VARİS SICAK HAVAYI SEVMEZ, FAKAT TEDAVİ İÇİN MEVSİM SEÇMEYE LÜZUM YOK
Prof. Dr. Cengiz Köksal, özellikle sıcak dönemlerde bol su tüketiminin ve uygun saatlerde yapılacak yürüyüşün, şikayetlerin artmaması adına önemli olduğunu vurguladı ve şunları söyledi: “Sıcak hava vücutta toplardamarlarda genişleme yapar. Artan ısıya karşı vücudun bir savunma sistemi olan toplardamarlarda genişleme, sıcak havalarda varis hastalarının şikâyetlerinin artmasına neden olur. Özellikle ayak bileklerinde şişme, zonklama tarzı ağrı ve kaşıntı şikayetleri de artış gösterir. Bu gibi dönemlerde sıklıkla doktorların önerisi, fazla ayakta durmamak ve mümkünse varis çorabı giymektir ancak bu önerilerin yaz aylarında pek gerçekçi olmadığı kesin.

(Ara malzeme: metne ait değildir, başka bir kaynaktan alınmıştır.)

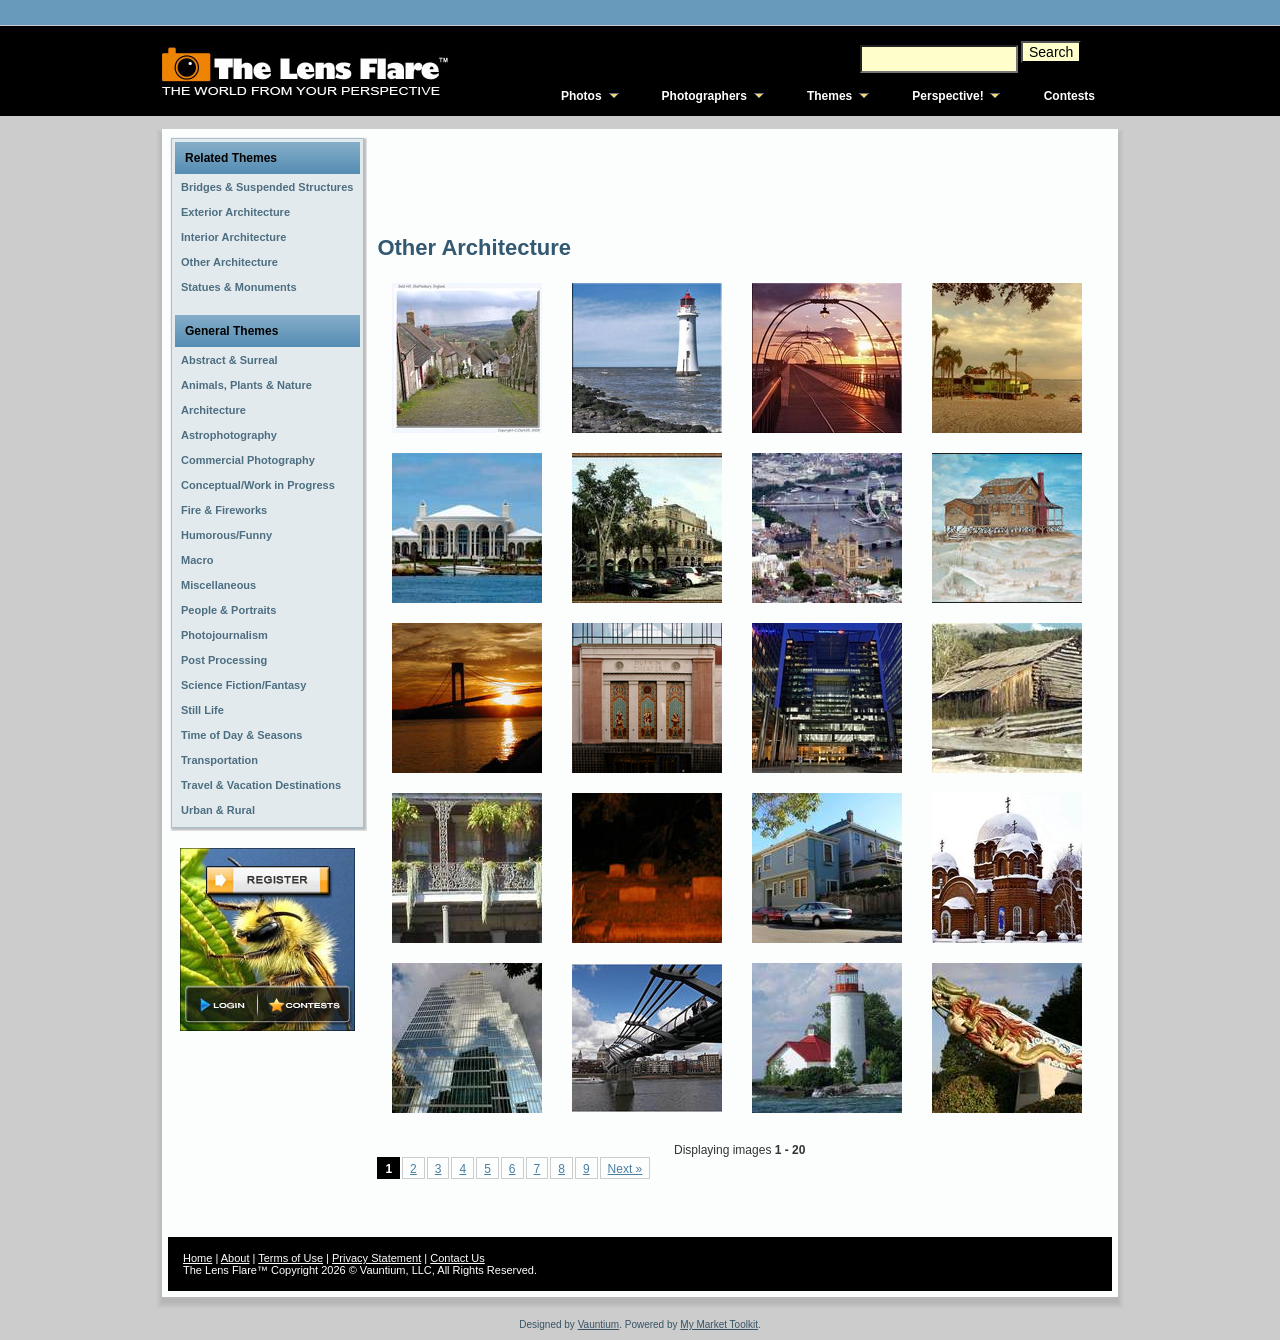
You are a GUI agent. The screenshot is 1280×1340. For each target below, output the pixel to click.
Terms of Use (290, 1258)
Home (197, 1258)
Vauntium (599, 1324)
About (235, 1258)
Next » (625, 1169)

Tatilde fazla ayakta kalmamak ve sıcakta varis çorabı giymek çoğu zaman mümkün olamaz. Bu nedenle yaz aylarında varis hastaları için gerçekçi önerilerimiz, bol su içmek ve gün içinde aşırı sıcakta kalmamak, özellikle sıcaklığın en fazla olduğu saatlerde yani 11.00-15.00 arası serin bir yerde durmaktır. Diğer önemli yapılması gereken ise asla hareketsiz kalmamak ve bol bol yürümek, yüzmektir. Yürüyerek hem varis şikâyetlerinin artmasına engel olabilir hem de aşırı kilolarınızdan kurtulursunuz, zira kilolu olmak varis hastalığının en önemli risk faktörleri arasındadır. Güneş yanıkları varis hastaları için ciddi sağlık sorunu oluşturabilir, güneşlenmek için mutlaka uygun bir güneş koruyucu kremin kullanılması gerekir.”
BESLENME GÖZ ARDI EDİLMEMELİ
Kan dolaşımı ve beslenme ilişkisinin varis açısından da önemli olduğunu belirten Prof. Dr. Köksal, “Yaz aylarında serinletici etkisi sebebiyle tercih edilen dondurmanın yerine meyve koymak oldukça önemlidir. Kavun, karpuz, çilek gibi meyveler c vitamini, faydalı mineraller ve bol su içerir. Meyve yiyerek hem vücudun ihtiyacı olan suyu alır, hem de içeriğindeki vitamin ve mineraller sayesinde kan dolaşımı desteklenmesiyle varis şikâyetlerinde azalma görülebilir” ifadesini kullandı.
TEKNOLOJİ SAYESİNDE KORKUYA YER YOK!
Prof. Dr. Cengiz Köksal hastalarından konuyla ilgili sıklıkla ‘Varis yazın tedavi edilir mi?’, ‘Sonbaharı beklemek daha iyi olmaz mı?’ gibi sorular aldığını belirterek sözlerini şöyle noktaladı: “Esasında hastalarımızın korkusu, müdahale sonrası yaşanabilecek sorunlar ve varis çorabı giymektir. 21. yüzyılda teknolojinin bu kadar ilerlediği bir zamanda bu korkuların yersiz olduğunu belirtmek isterim. Endovenöz dediğimiz ve ameliyatsız tedavi yöntemleri ile varis tedavisi hem çok kısa sürede hem de hastaların aynı gün taburcu olarak günlük yaşamlarına devam edeceği konforda mümkün olabiliyor.”